---------- Listed records ----------

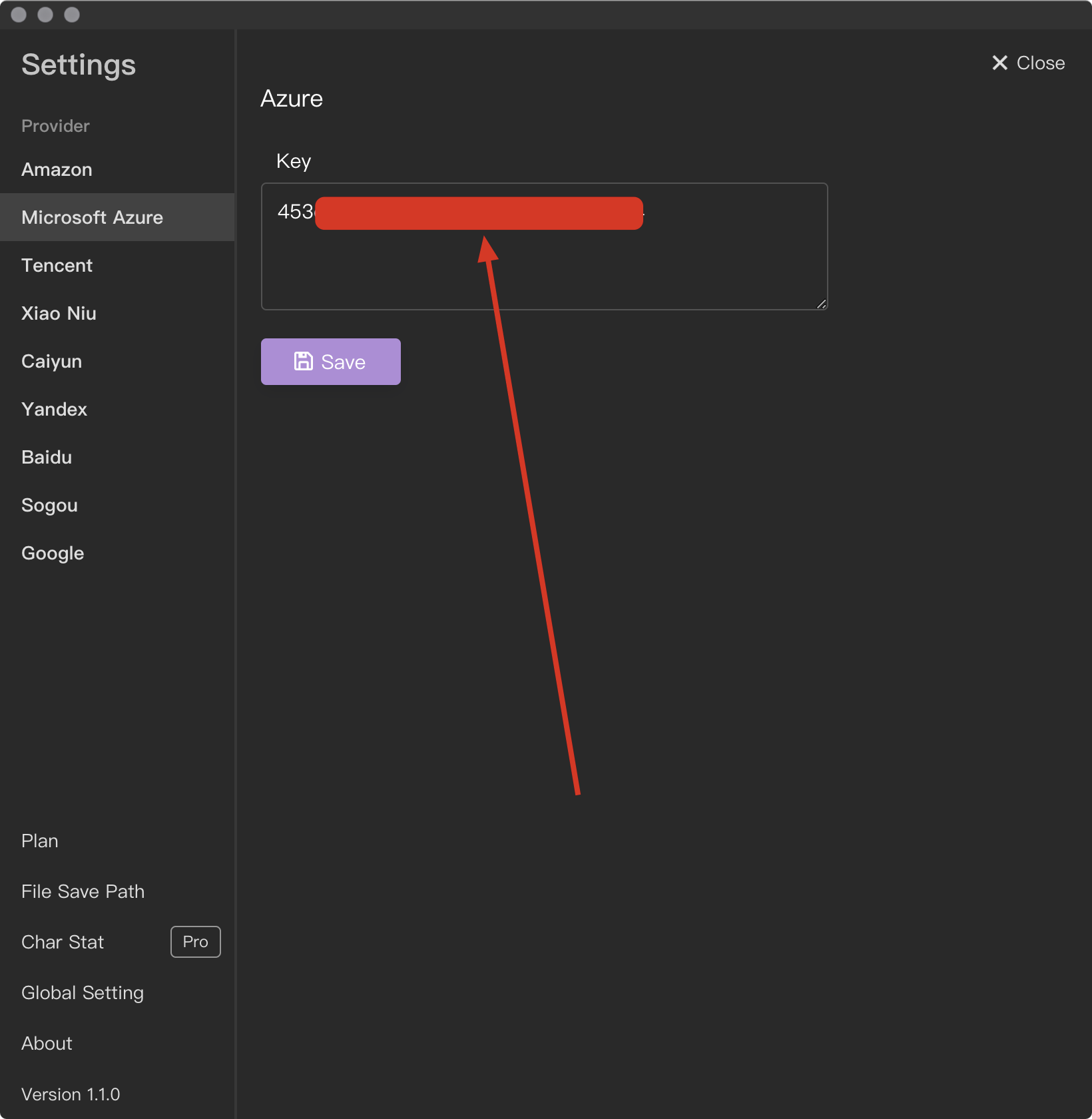Switch to Tencent provider settings
Image resolution: width=1092 pixels, height=1119 pixels.
click(57, 265)
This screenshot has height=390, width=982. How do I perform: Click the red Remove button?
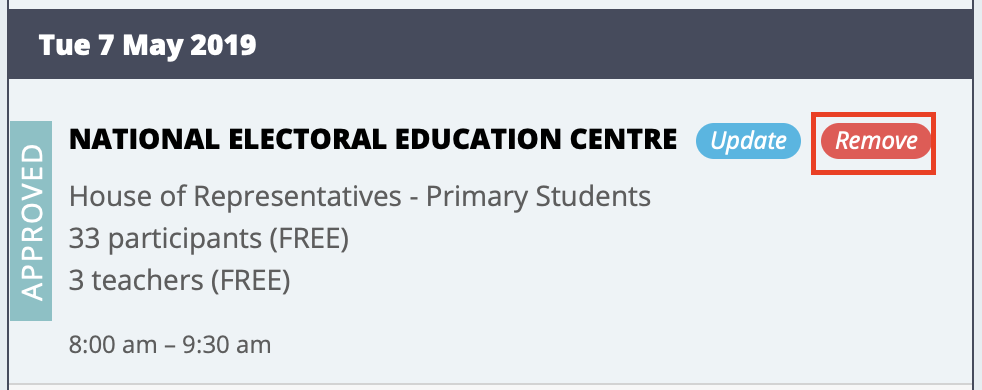876,141
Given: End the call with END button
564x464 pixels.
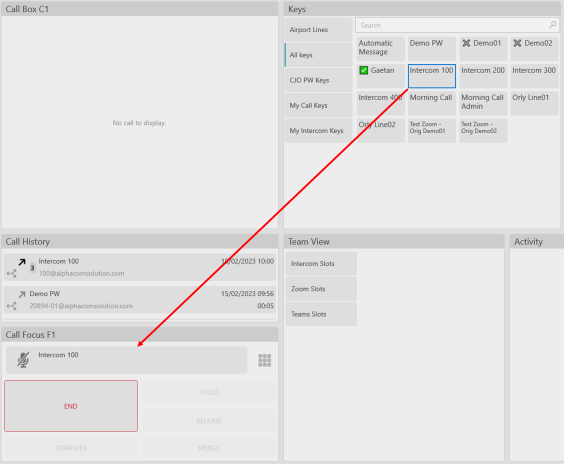Looking at the screenshot, I should click(x=71, y=406).
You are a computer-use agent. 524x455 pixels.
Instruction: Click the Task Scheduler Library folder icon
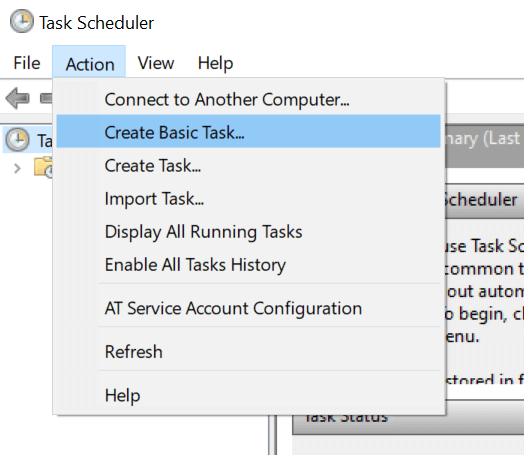43,167
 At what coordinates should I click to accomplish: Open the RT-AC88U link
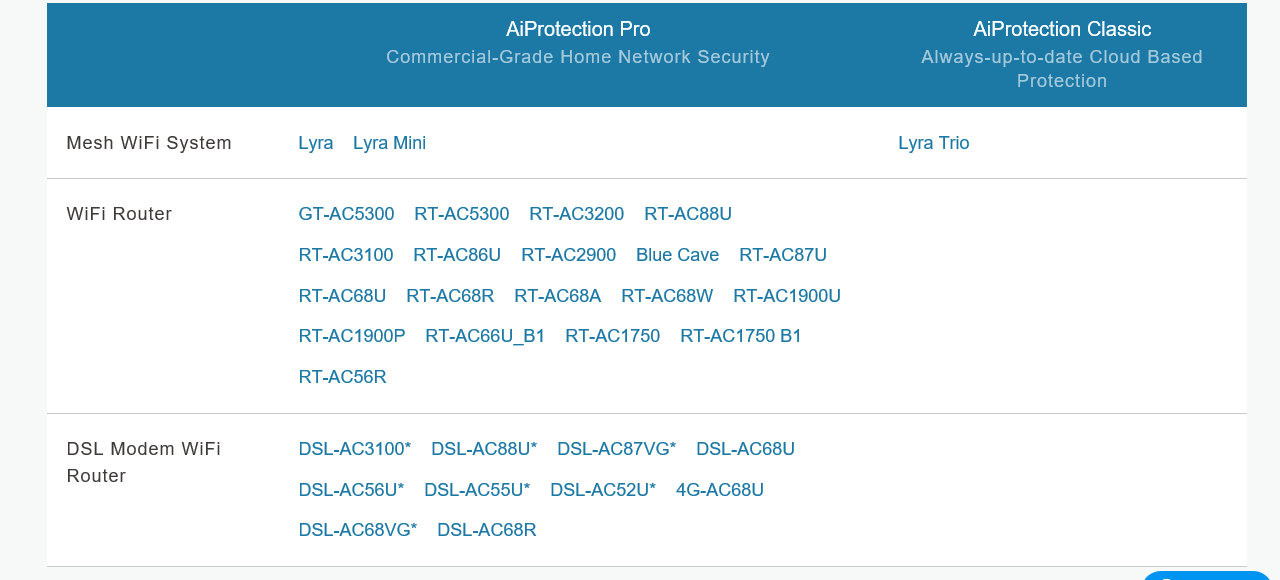pos(688,214)
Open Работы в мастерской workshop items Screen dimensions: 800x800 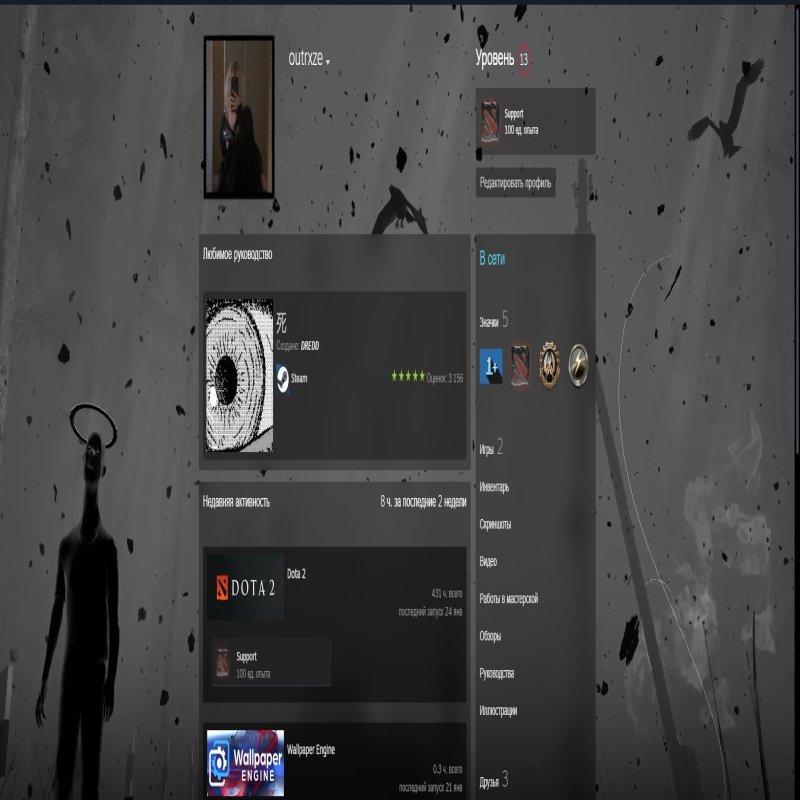point(508,598)
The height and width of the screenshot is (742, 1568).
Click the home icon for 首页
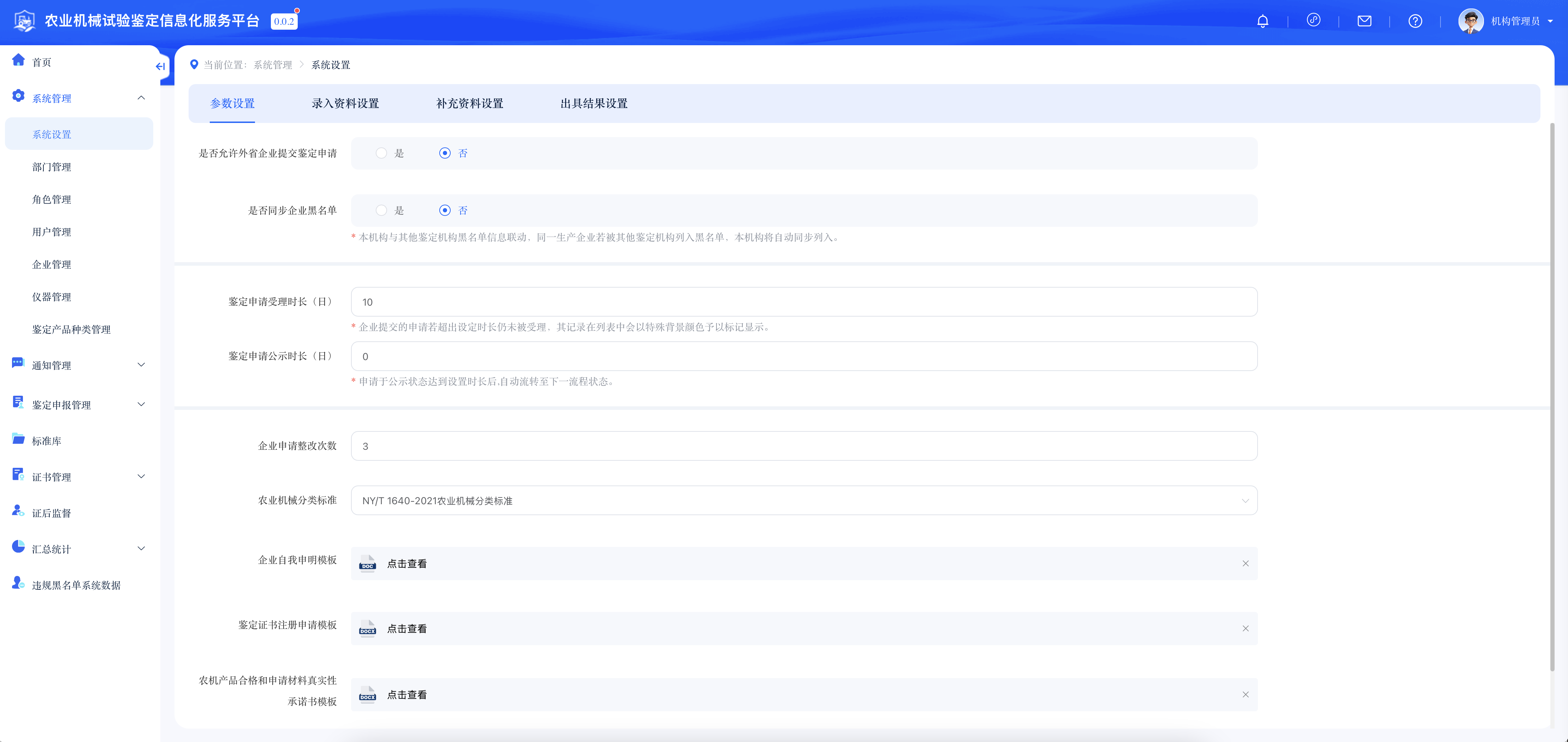[18, 60]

----------

● **Problem to work on**:
Rewrite the records from the line with "This screenshot has" to the line with "Looking at the", including both of those lines, with "red" replaced by "blue" and everything else left unchanged. Leave the pictures out of your answer.

● **Response**:
This screenshot has height=390, width=982. How do I perform: Click the blue Remove button?
876,141
Given: End the call with END button
564x464 pixels.
Looking at the screenshot, I should click(x=71, y=406).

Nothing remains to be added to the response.